Alemães queixam-se: as regras são para cumprir ou não?

A jornalista da rádio alemã que faz parte da Euranet, Claudia Knoppke, da AMS, questionou Timmermans sobre as regras orçamentais e, muito concretamente, sobre o porquê de Portugal e Espanha estarem com dívidas altas e não sofrerem penalizações para já. Para quê impor metas se não as respeitam, pergunta. Ao que o comissário responde que não concorda que a crise seja de dívida: “É uma crise de falta de investimento, de crescimento económico, de responsabilidade fiscal. Poderíamos ter mais receita fiscal se toda a gente pagasse os seus impostos e as grandes empresas não estivessem sempre a fugir. Por isso, não podemos limitar a crise à questão da dívida. É claro que precisamos de políticas fiscais responsáveis, de menos dívida pública, de mais investimento, mas não podemos olhar somente para a questão da dívida”.

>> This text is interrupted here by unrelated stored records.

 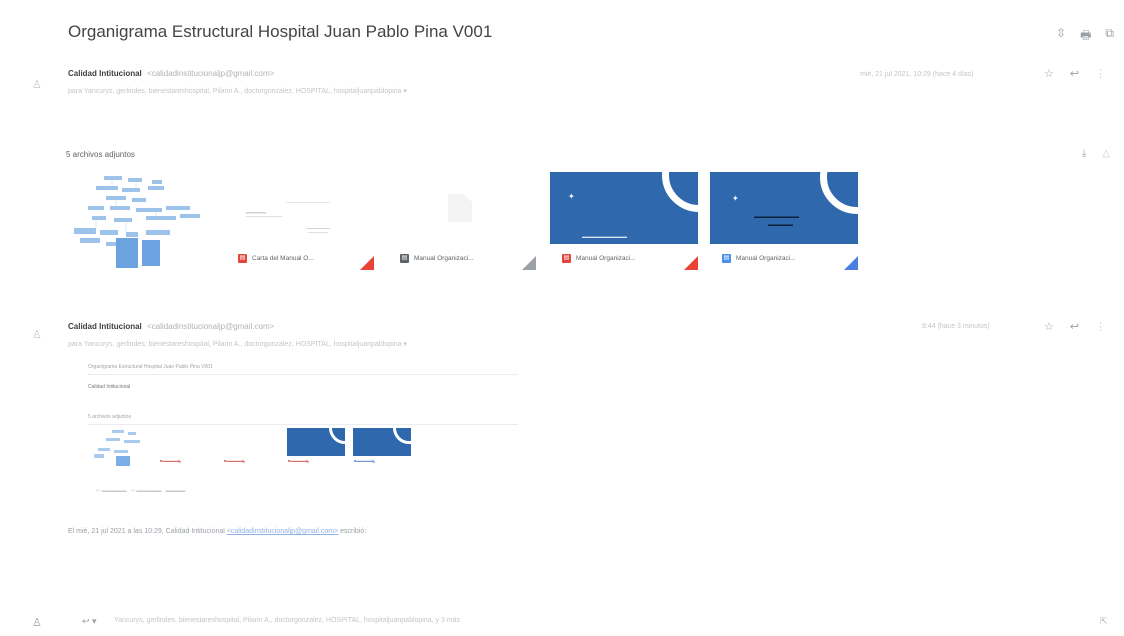 I want to click on subject-toolbar: ⇳ 🖶 ⧉, so click(x=1085, y=36). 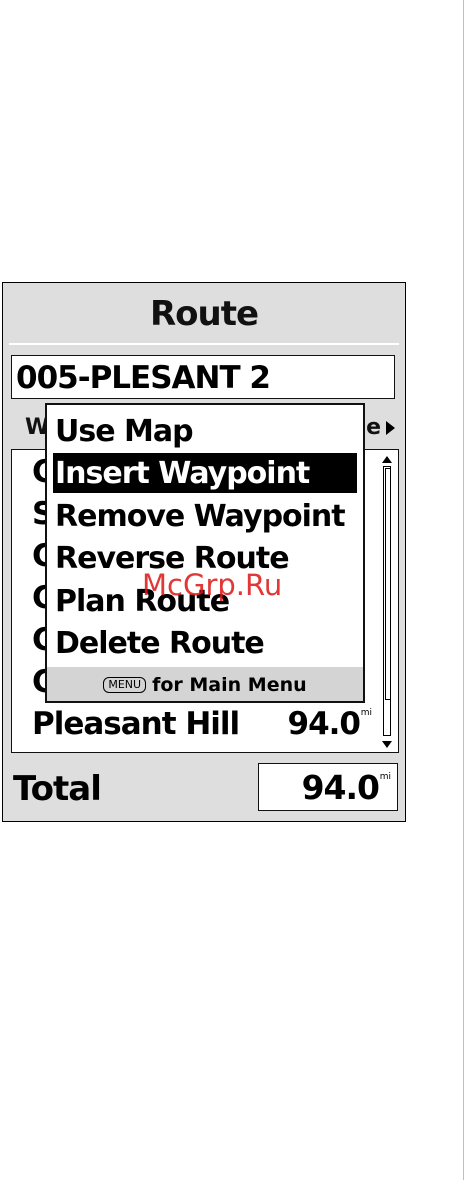 I want to click on menu-item-label: Remove Waypoint, so click(x=200, y=516).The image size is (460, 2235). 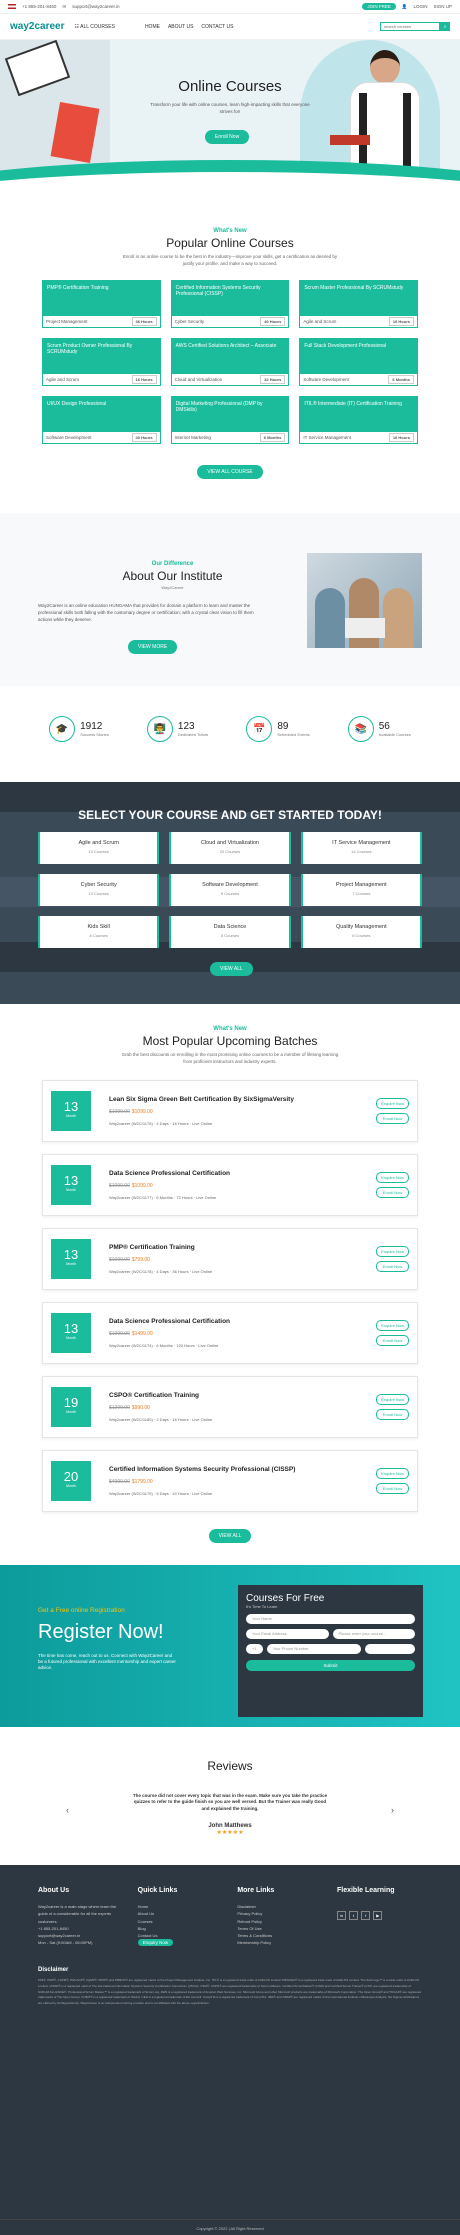 What do you see at coordinates (366, 1916) in the screenshot?
I see `facebook-icon: f` at bounding box center [366, 1916].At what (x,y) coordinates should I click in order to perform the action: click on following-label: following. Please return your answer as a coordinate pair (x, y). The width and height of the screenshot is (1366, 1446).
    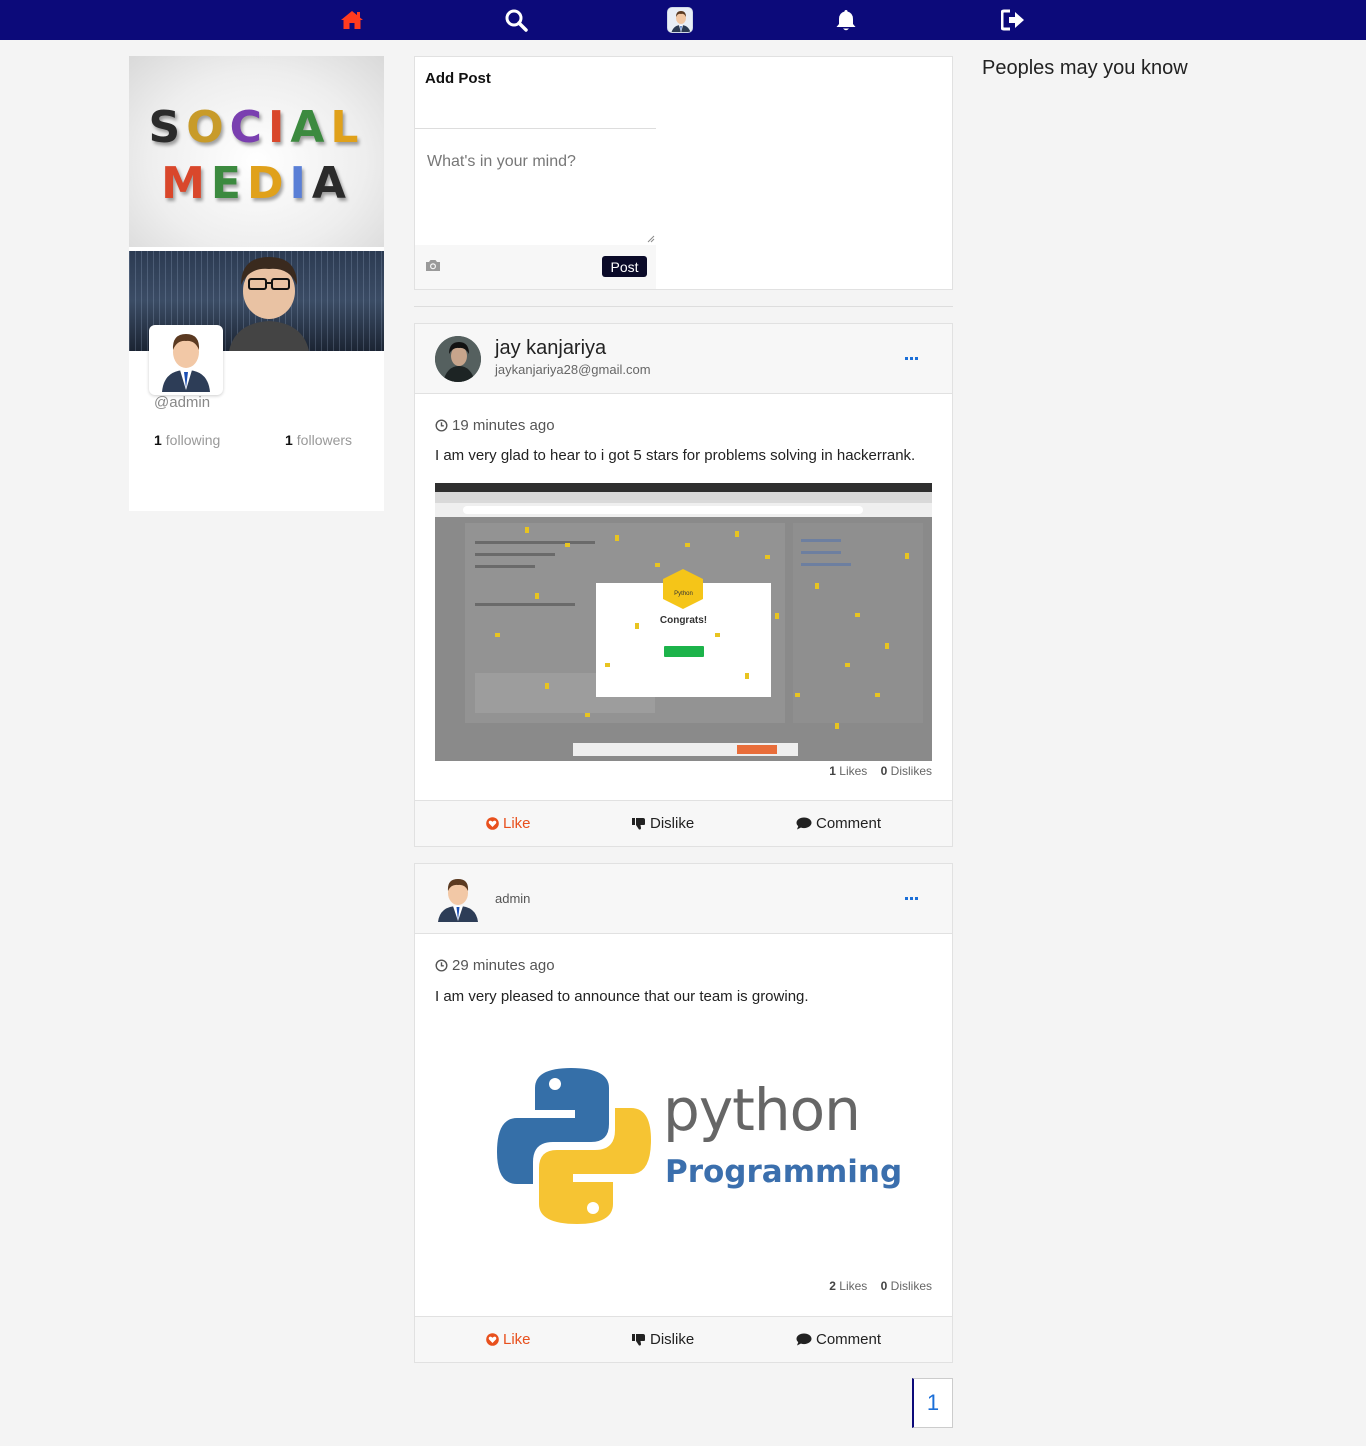
    Looking at the image, I should click on (193, 440).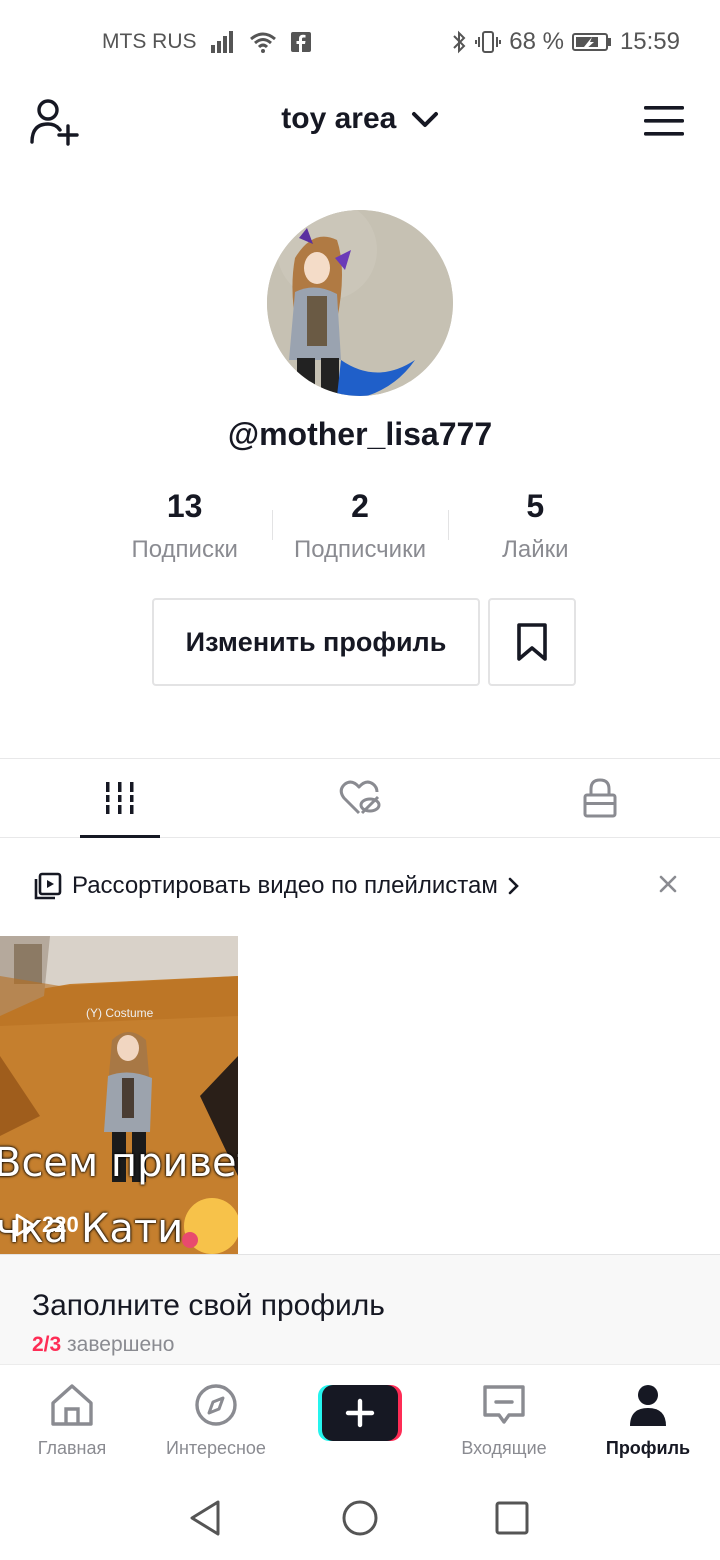  What do you see at coordinates (208, 1306) in the screenshot?
I see `complete-profile-title: Заполните свой профиль` at bounding box center [208, 1306].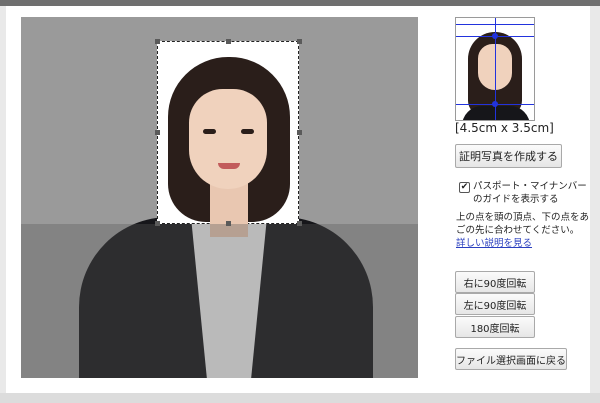 This screenshot has width=600, height=403. Describe the element at coordinates (508, 156) in the screenshot. I see `create-photo-button: 証明写真を作成する` at that location.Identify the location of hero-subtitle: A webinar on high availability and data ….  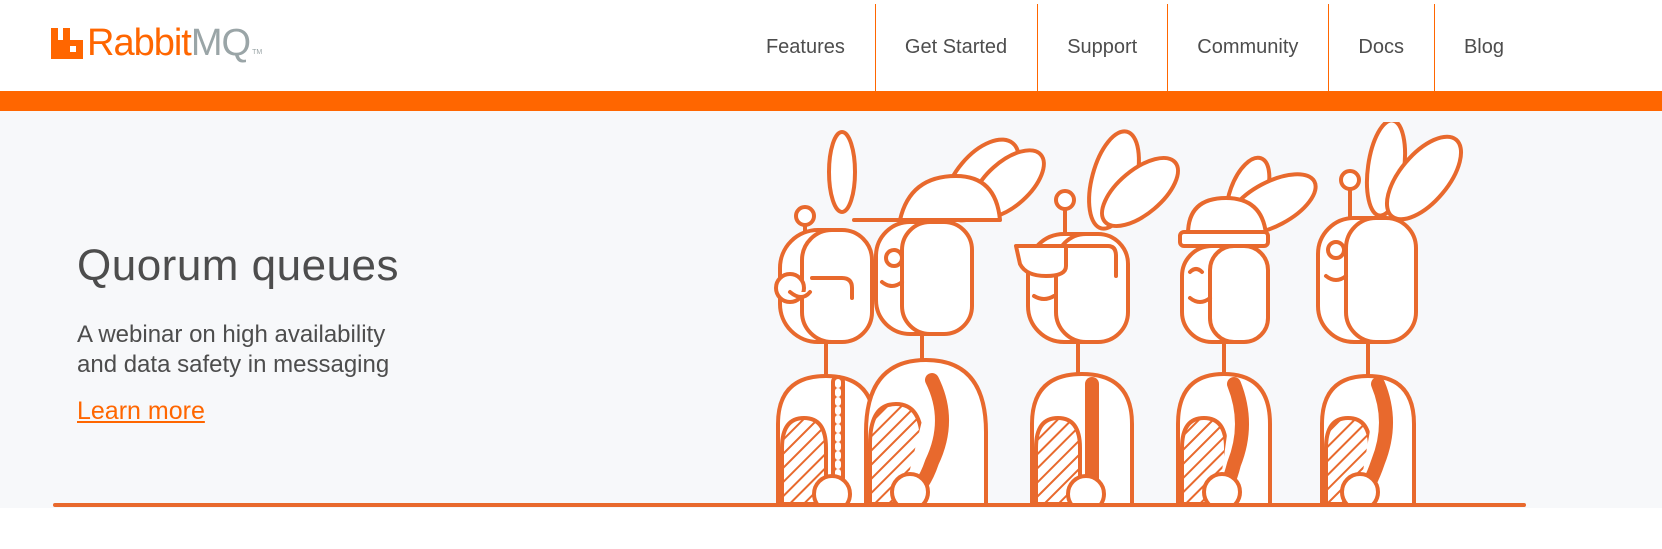
(267, 350).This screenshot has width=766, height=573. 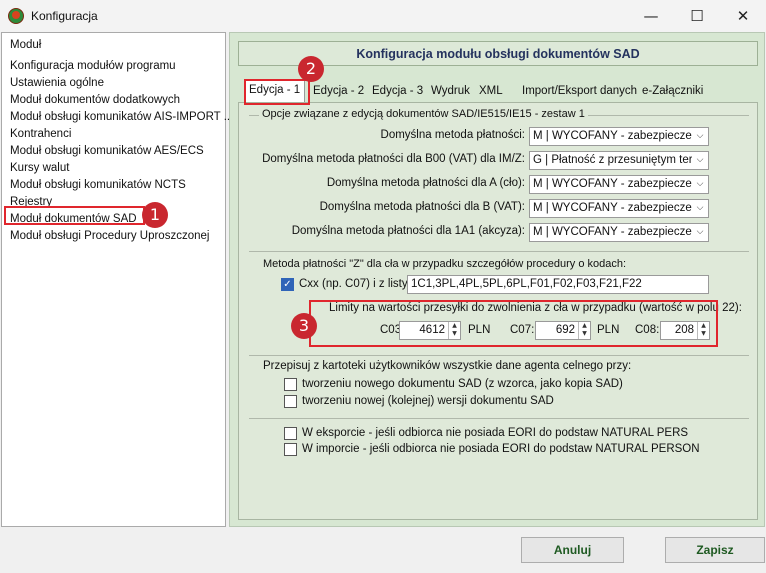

Pelas palavras de Timmermans há uma viragem na visão até agora mais ortodoxa de Bruxelas: “se olhar para a situação nos Estados-membros, as políticas que estamos a tentar implementar a partir da Comissão estão mais orientadas para o desenvolvimento das áreas sociais, fornecer cuidados de saúde, educação e criação de emprego. Acho que estamos nessa fase agora e já não estamos só a falar de dívida”.

“Não quer que o problema não exista. Nós passámos de uma média da dívida de mais ou menos 60% antes da crise e agora estamos numa média de 100% do PIB e isso quer dizer que estamos a viver à custa dos nossos filhos, se não tivermos cuidado. Temos de resolver isso, mas isso era expectável no contexto da maior crise económica desde os anos 30”, rematou.